On Monday, Jarrett Renshaw of Reuters tweeted,

“Sources tell me that White House and Democrats considering attaching means test to a number of key agenda items - from EV rebates and free community college - as a way to shrink reconciliation bill and pacify spending hawks.”

It feels like a scene from a horror movie in which the corpse’s hand reaches up from the grave. Or, more accurately, it feels like that scene from the fourth sequel in a series of horror movies -- a terrible undead idea keeps returning.

Means testing for free community college doesn’t merely exclude the wealthy. It builds in an inflation penalty, it annoys people who make just slightly “too much” (which, in some parts of country, isn’t much at all) and it introduces tremendous deadweight costs in administrative overhead. That overhead works as a deterrent -- some people who would be eligible if they applied decide not to apply because it’s too much of a headache. If pressed, the people who advocate means testing will sometimes admit that the “time tax” (hat tip to Annie Lowrey) is designed specifically to keep the cost of the program down. Make the tuition waiver too hard to get, and you don’t have to cover as many of them.

Over time, though, that feeds understandable frustration among those who could really use the help but don’t get it. That frustration sometimes expresses itself in unhelpful ways, putting programs and colleges in political jeopardy.

The point of free community college is to establish higher education as a public good, just like high school is. That’s hardly a new idea; CUNY was free until the 1970s. Treating “free” as a handout to be given only to the “deserving” gets the purpose wrong. It misses the point.

(The point-missing is even more striking in the case of electric vehicles. Does carbon emitted by higher-income people’s cars not count?)

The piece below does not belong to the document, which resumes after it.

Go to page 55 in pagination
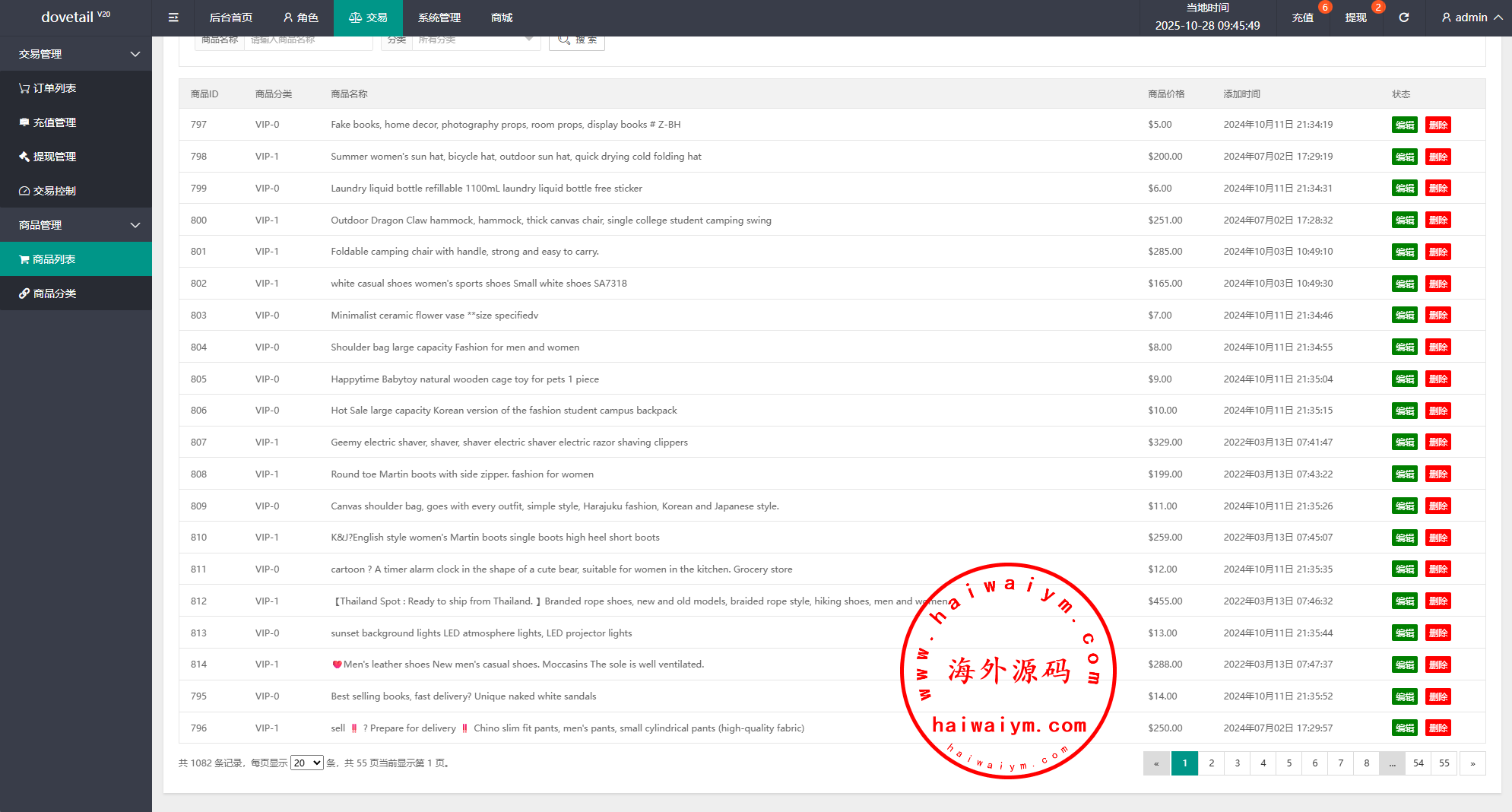1512x812 pixels. 1444,763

The danger in missing the point is that once free community college starts to look like another broken promise, it will be a very long time before there’s a political opening to try again to get it right. If they set the threshold at, say, Pell eligibility, then they will immediately exclude a majority of the students here. Some fear the system and don’t apply; others make just slightly too much on a national scale, but nowhere near enough to be secure here. Tell them they’re too rich, and you’ve made enemies for life.

We’ve fallen into this trap before. I know time is short, but as long as nothing has been signed yet, there’s hope. Let the undead idea of means testing finally die so we can actually fulfill the promise of free community college. The movie is still being written; we still have time to improve the ending.